We have already referred to the house as a grange belonging to the Abbots of Abingdon. It came into the private possession of Thomas Pentecost, alias Rowland, the last of them, by deed of gift from Henry the Eighth in 1538. The Abbot, in consideration of his having peaceably and willingly surrendered the Abbey and all its belongings to the King, was given Cumnor Place for his life; but as he died the following year, he derived little benefit from the compact. Seven years later, October 8th, 1546, the King conferred Cumnor Place, with the manor of Cumnor, and greater tithes, upon his physician, George Owen, in consideration of some lands at Oxford, including the site of Rewley Abbey; and a cash payment of £310 12s. 9d. William Owen, son of this George, married in 1558 one of the Fettiplace family, his father then settling upon him the Cumnor property. William Owen, however, elected to live elsewhere, and let Cumnor Place to Anthony Forster.
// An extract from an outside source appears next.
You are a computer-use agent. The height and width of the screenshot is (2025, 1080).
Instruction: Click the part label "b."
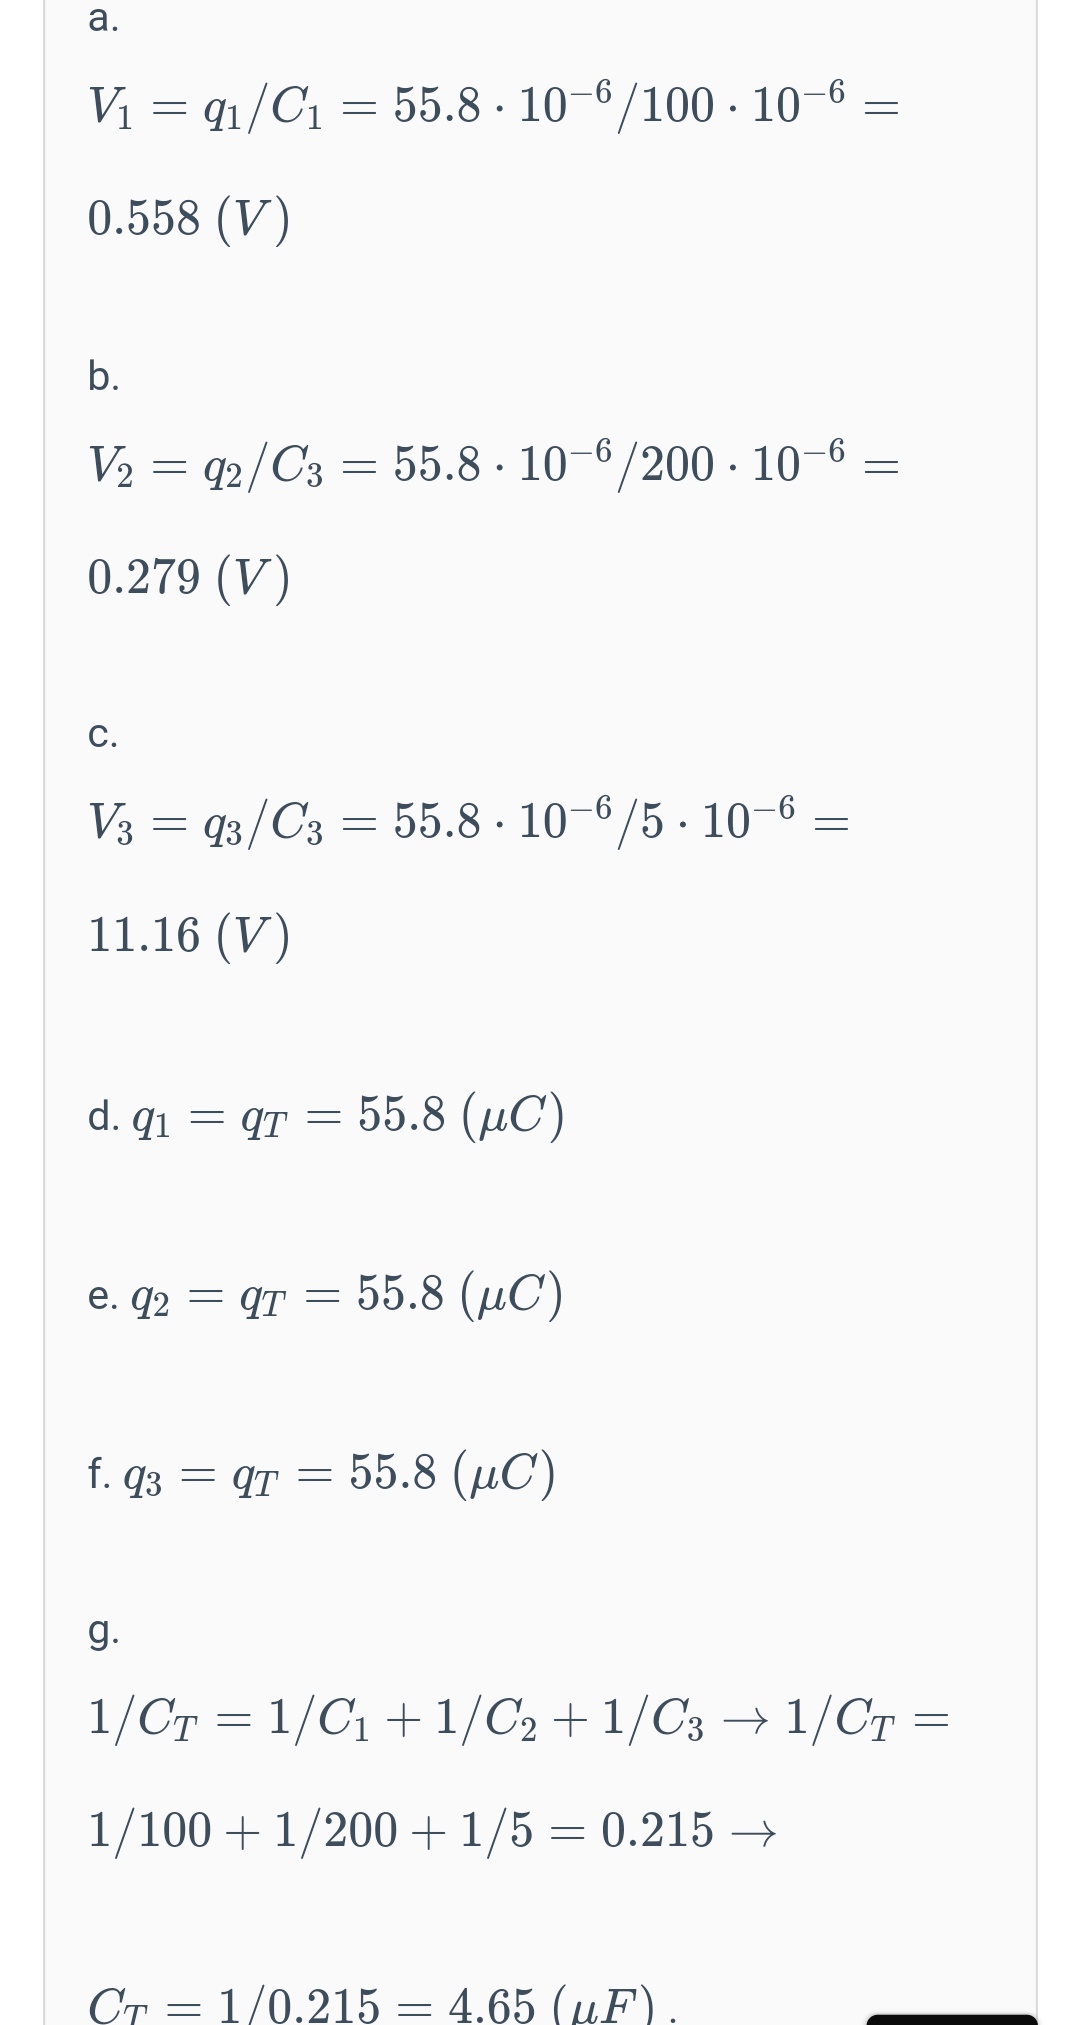103,376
Who, then, was this Anthony Forster? He was the friend and factor of a very great man in those times: a man by no means great from force of character, but from sheer opportunism, good luck, and the favour of a comely person: none other, indeed, than Lord Robert Dudley, later to become, by the ennobling hands of Queen Elizabeth, Earl of Leicester. Around the reputation of Dudley there lurk too many sinister stories for us to lightly dismiss any charge brought against him or his agents. He was suspected of having put many persons away by the means of poison: a method very fashionable in that age of the Renaissance and widespread neo-pagan culture; and that he was an ambitious man to whose ambition no bounds of prudence or conscience were set is generally acknowledged by historians. He was by no means alone in this, but was typical of his age, an age great in refinements, culture, and wealth; great in arms, and no less notable in its tortuous policies, national and domestic; and in its lies and manifold duplicities.

TOMB OF ANTHONY FORSTER, CUMNOR.

The early prospects of Lord Robert Dudley, as third son of the Duke of Northumberland, were perhaps not particularly brilliant, and as a young man of eighteen or nineteen years he had in 1550 married Amy, daughter and heiress of Sir John Robsart, of Stanfield Hall, Norfolk. That was in the reign of Edward the Sixth, the young King himself being present at the wedding. There is no reason against the assumption that this was a love-match; but there is every reason to assume that in after-years, when his ambitions were kindled, it was bitterly regretted by Dudley, who, in the changes that had befallen with the successive deaths of Edward the Sixth and of Queen Mary, and with the accession of Queen Elizabeth, had become not only a courtier, but a royal favourite, looked upon with amorous glances by that great Queen herself, whose subtle character has defied the analysis of historians. Queen Elizabeth’s lovers, looked upon with favour, were not few, but Dudley was pre-eminent among them, and presumed, and was allowed to presume, more than any others. The Queen continually enriched him with grants of land and with the monopoly of the export of wool and other commodities, until he became extraordinarily wealthy, and able to maintain a magnificence remarkable even for that period. The loves of Dudley and his Queen afforded gossip for not only the Court, but for the nation at large, and a forthcoming marriage was looked upon as so sure a thing that the Spanish Ambassador found it possible to write home to his sovereign, referring to Dudley as “the King that is to be.” And all this while, we are to bear in mind, Dudley’s wife, Lady Robert Dudley (the “Amy Robsart” of the looming tragedy) was alive! What was that meek woman doing while such well-founded gossip was heard in every corner of the land? She was travelling and visiting in many different parts of the country, and doing so in considerable state.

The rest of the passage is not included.